** Excerpt provided **
---------------

I hate conspiracy theories. But the Hillary Clinton vs Donald Trump vote totals do look rigged.

During the eighteen months I spent covering the 2016 election as a political journalist, I devoted a good amount of my editorial time to shutting down empty conspiracy theories. And that’s easy enough to do, as most of them are based on no evidence to begin with, and can be disproven by a mountain of opposing evidence. But since election night, when voting totals came in across the nation that simply felt wrong in their result and particularly in their patterns, I’ve been digging into the numbers and the math – and these results do indeed look rigged.

After more than a week of studying the results against everything we already knew heading into election day, whether it be Hillary Clinton’s mathematically insurmountable early voting lead in Florida, or the inexplicable disappearance of her overwhelming African-American support in North Carolina between the primary vote and the general election vote that can’t be explained by voter suppression alone, or the fact that every swing state Donald Trump won in an upset was by the exact same convenient percentage, I laid out half a dozen ways in which these numbers were unlikely. And the reaction in the three days since I published it has been overwhelming.

Former Michigan Governor Jennifer Granholm, who tends to be smartly cautious in choosing her words, tweeted my article and encouraged her constituents to read it. So did Rosie O’Donnell and a number of other public figures. That alone doesn’t lend any mathematical credence to what I thought I had uncovered, but it did serve to demonstrate just how many Americans were jarred by these numbers – not simply because Trump expectedly won, but specifically how he supposedly won.

---------------

** Objective **
Write the next part of the article on the 2016 presidential vote totals, beginning right after its final sentence. The listing that comes next is drawn from an unrelated source.

** Data lines **
---------------

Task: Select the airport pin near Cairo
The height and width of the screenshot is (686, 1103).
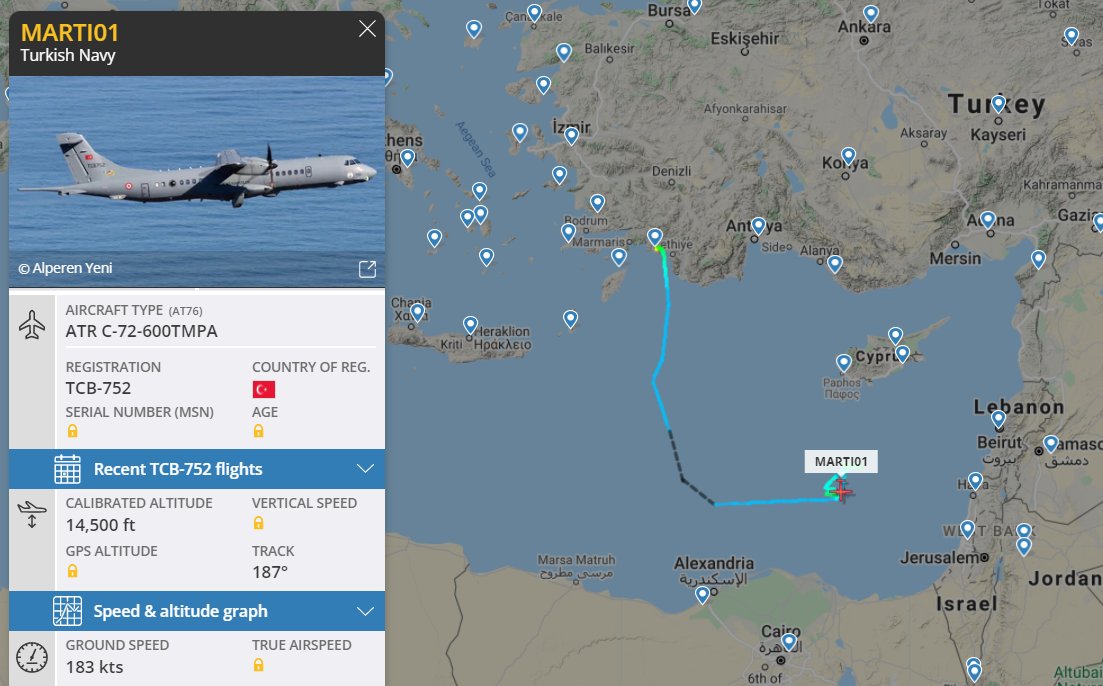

---------------

** Reply **
One political operative reached out to me privately and asked for more details on Florida, so I’ve gone back and laid out this detailed math demonstrating that Trump would have needed to get somewhere between 62% and 74% of the Election Day vote in Florida in order to climb out of his early voting hole and win the state by one percent, as he supposedly did. In real world terms, in closely contested swing state, such Election Day percentages simply aren’t possible.

And it’s subsequently been pointed out to me that Trump’s one percent victory in every surprise swing state – which I had already flagged as being statistically unnatural – was also just large enough to prevent some automatic recounts from kicking in. I’m continuing to dig into the numbers and consult with others. But while I can’t yet prove that the results are rigged, it’s been fairly easy to overwhelmingly demonstrate that the numbers do look rigged from any objective angle. For once the conspiracy theorists appear to be right.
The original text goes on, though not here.